▸ **Source data**
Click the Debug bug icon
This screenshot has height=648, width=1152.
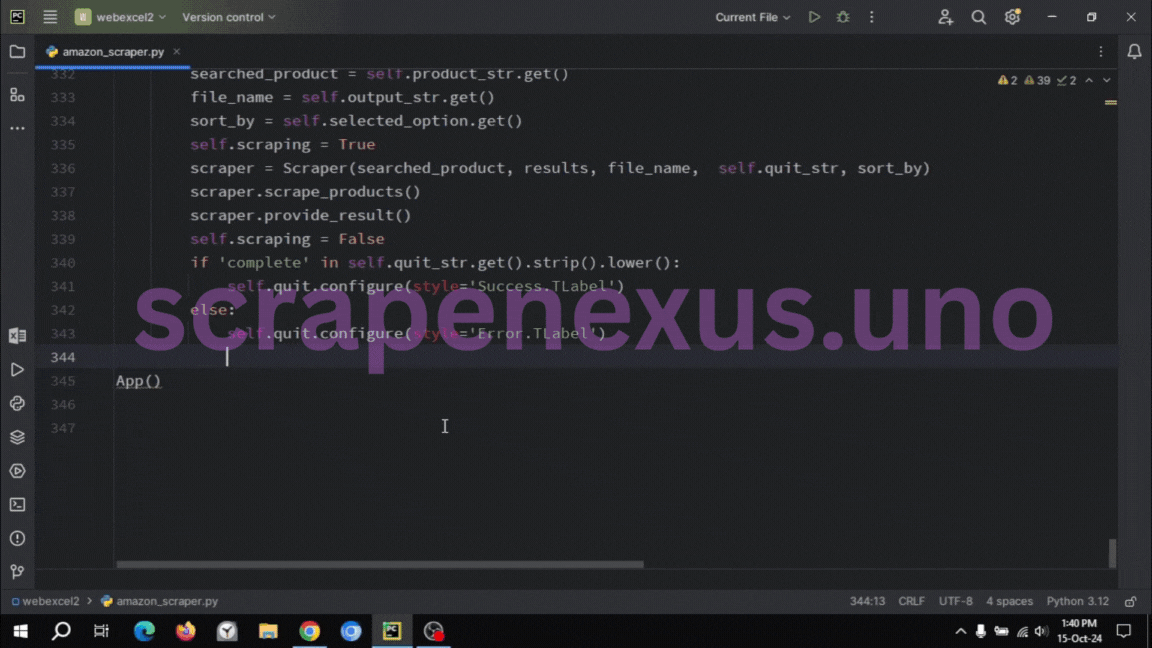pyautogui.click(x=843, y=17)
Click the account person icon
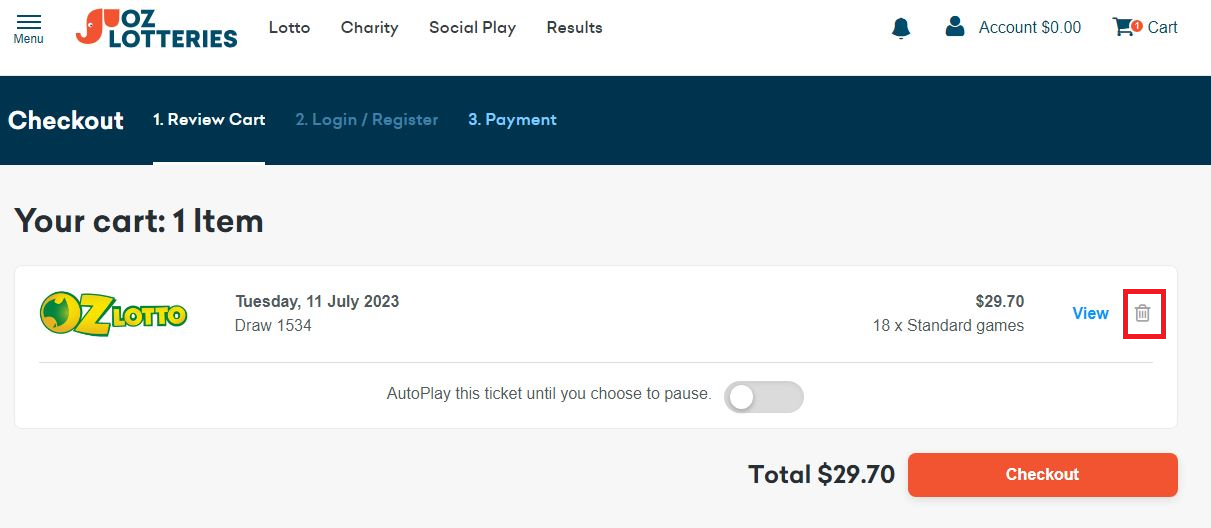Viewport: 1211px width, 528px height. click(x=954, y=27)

▸ **Your task**
Every line of the material must be reproduced verbatim; the pictures are to be omitted.

▸ **Solved problem**
Click the Debug bug icon
This screenshot has height=648, width=1152.
pyautogui.click(x=843, y=17)
Click the account person icon
Viewport: 1211px width, 528px height. click(x=954, y=27)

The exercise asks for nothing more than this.